Basketball league has improved RCI
To the editor:
Roxbury Correctional Institution in Hagerstown, Sgt. Mills and myself, a Life for Lifers Group member, co-founded the Tier-Ball Basketball League with the support of Athletic Director B. Coulter. In this league, incarcerated American citizens must learn to put their issues and differences aside if they want to play basketball, since in this league the men must play with others who are housed on the same tier.
Now, Sgt. Poffenberger is in charge of the league and is taking the league to its ultimate championship level by allowing the winners of each housing unit to play a single-game, elimination round to determine an overall champion. This is being done to reward the positive efforts of these men and to encourage these same men to use the same spirit in all other aspects of their lives to make better choices in the future.

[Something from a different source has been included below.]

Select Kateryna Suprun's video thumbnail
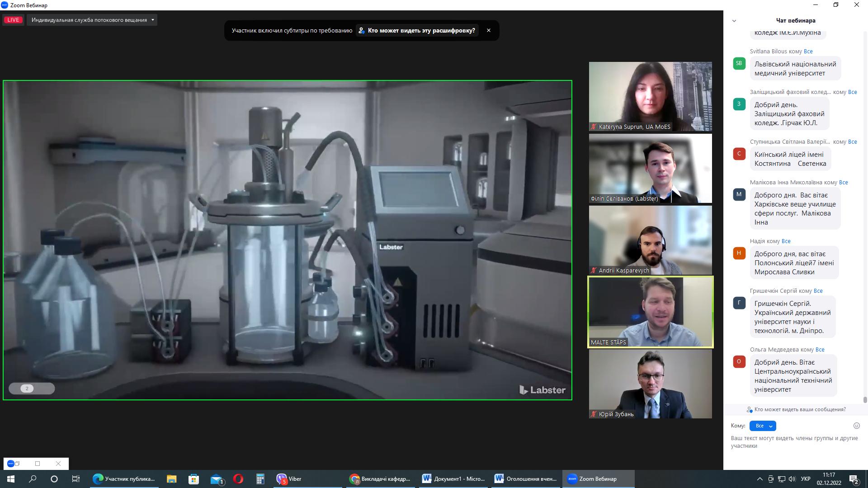 tap(650, 96)
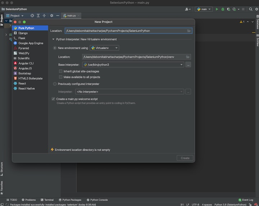
Task: Click the green Run button in toolbar
Action: [217, 9]
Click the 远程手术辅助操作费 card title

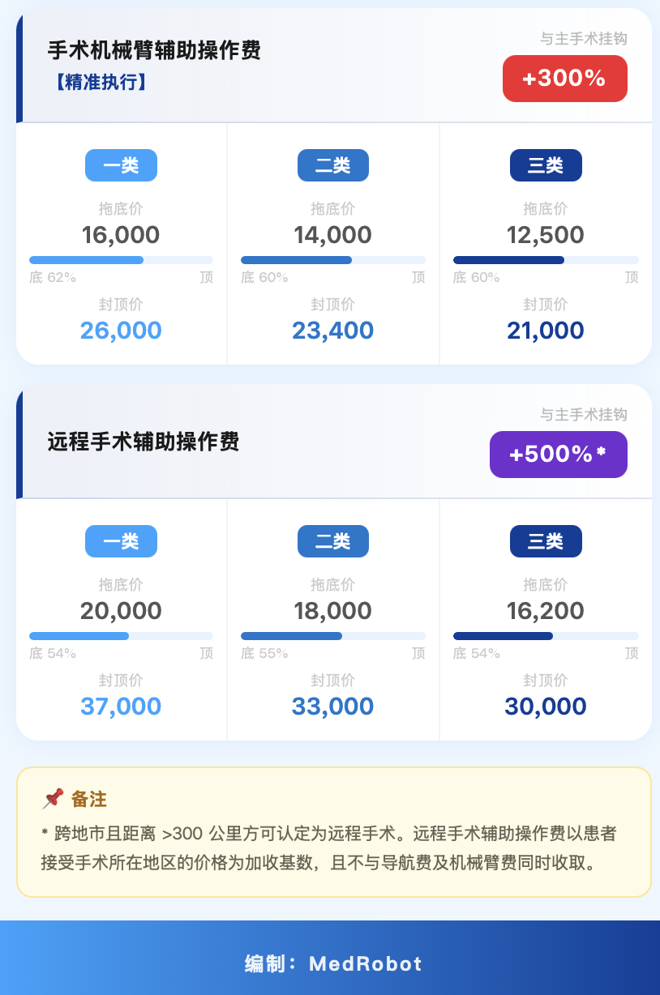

This is another example of the vision, influence and encouragement that RCI Warden Gregg L. Hershberger and Assistant Warden Keith Lyons are having on their staff in a continuing effort of reinforcing positive behavior in the ongoing task of citizenship building. Not one of the nearly 300 participants in the tier-ball basketball league has been involved in any disruptions to the normal operations of the prison.
Various self-help groups have joined with the current RCI administration to help change the mind-set of those who have made mistakes, so as to make better choices in the future, avoiding the revolving door of prison.

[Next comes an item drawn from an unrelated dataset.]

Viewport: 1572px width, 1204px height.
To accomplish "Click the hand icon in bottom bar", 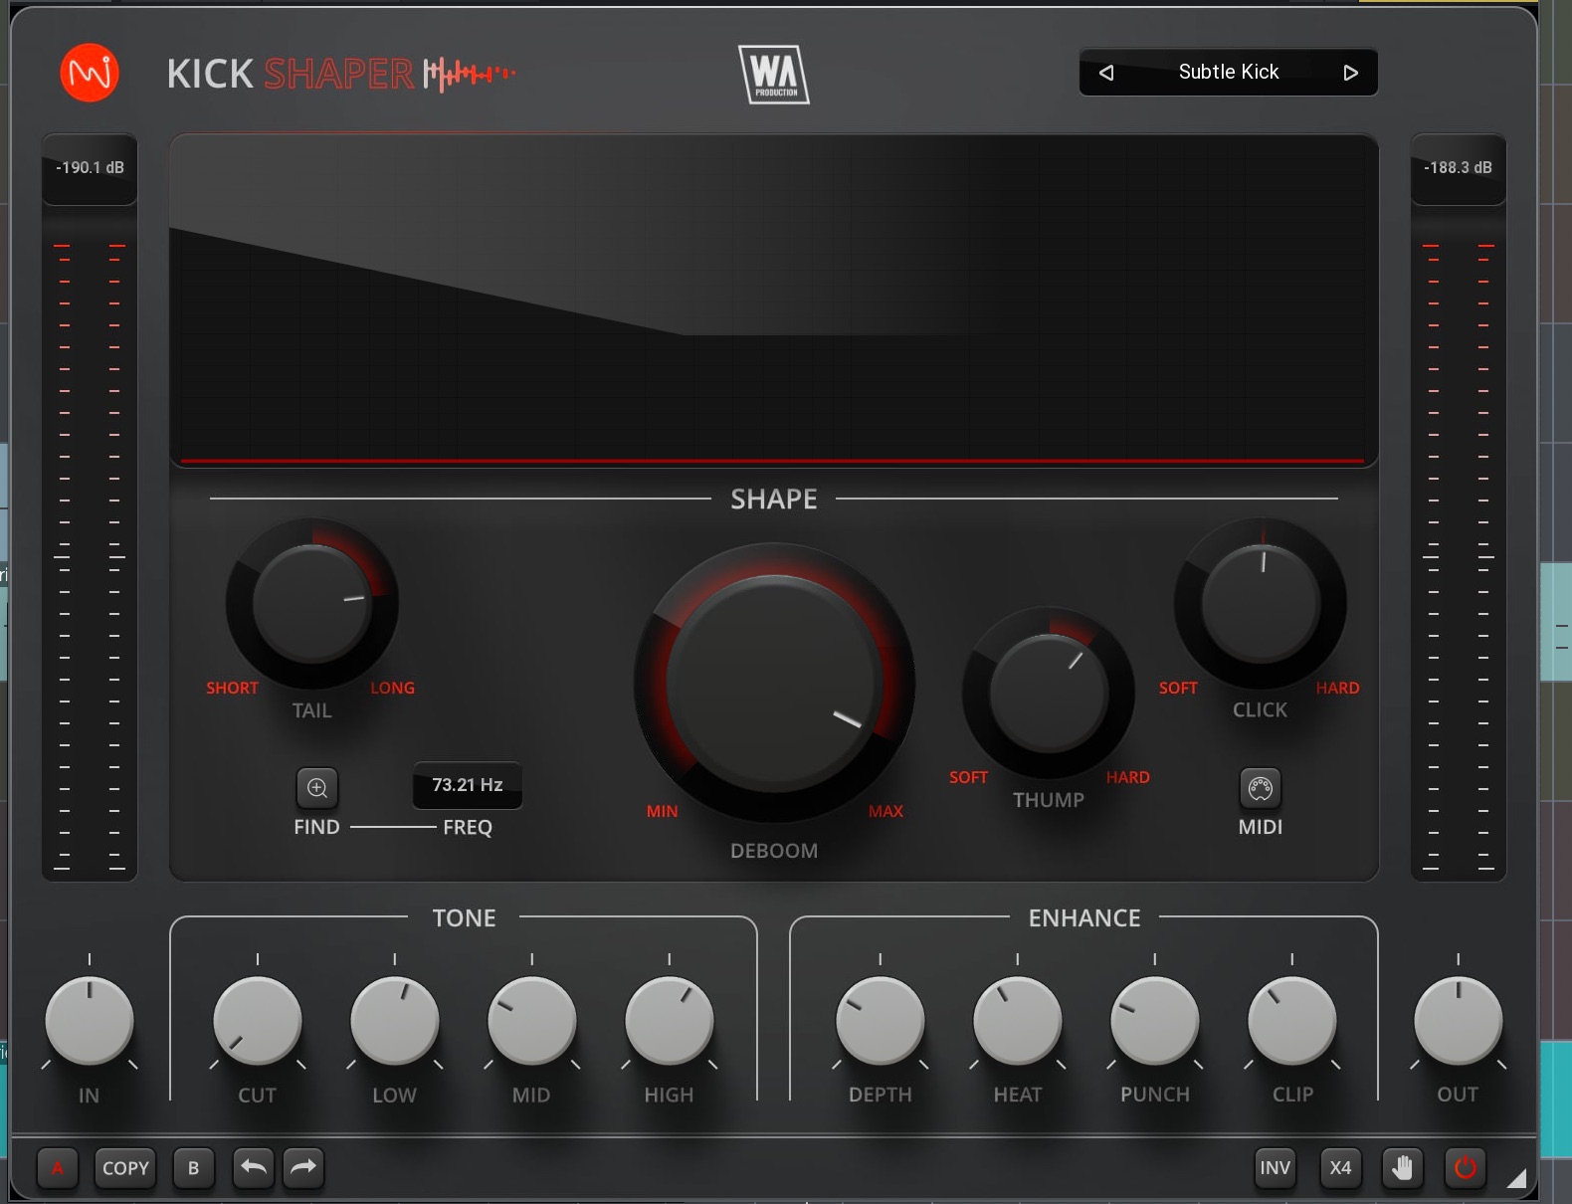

The atmosphere at RCI has become more about rehabilitation than the warehousing of yesterday. Incarcerated American citizens are now thinking of others and how their actions affect others. As a result, the prison confines is a safer and positive environment for change.
Roxbury Correctional Institution
Black history celebration was wonderful, but museum needs community support
To the editor:
The City of Hagerstown should be proud of the event that took place on Feb. 26. Kudos to former Hagerstown Councilwoman Alesia Parson-McBean and the Friends of the Doleman Black Heritage Museum for producing a wonderful day of remembrance with its second Celebration of Black History Month at the Maryland Theatre.
A program of this quality is normally reserved for the metropolitan area and with a much heftier price tag. The performance of Taia Collins of South Hagerstown High, and Niki Perini was a great addition to the program and having Councilwoman Helen Holton as mistress of ceremony and showcasing the outstanding Morgan State University Choir just lends to the statewide appeal and support the Doleman Black Heritage Museum is able to attract.
Time is of the essence and the Doleman Black Heritage Museum needs the support of its municipal leaders and the community at large. The preservation of African-American history in Washington County should not be allowed any further decay.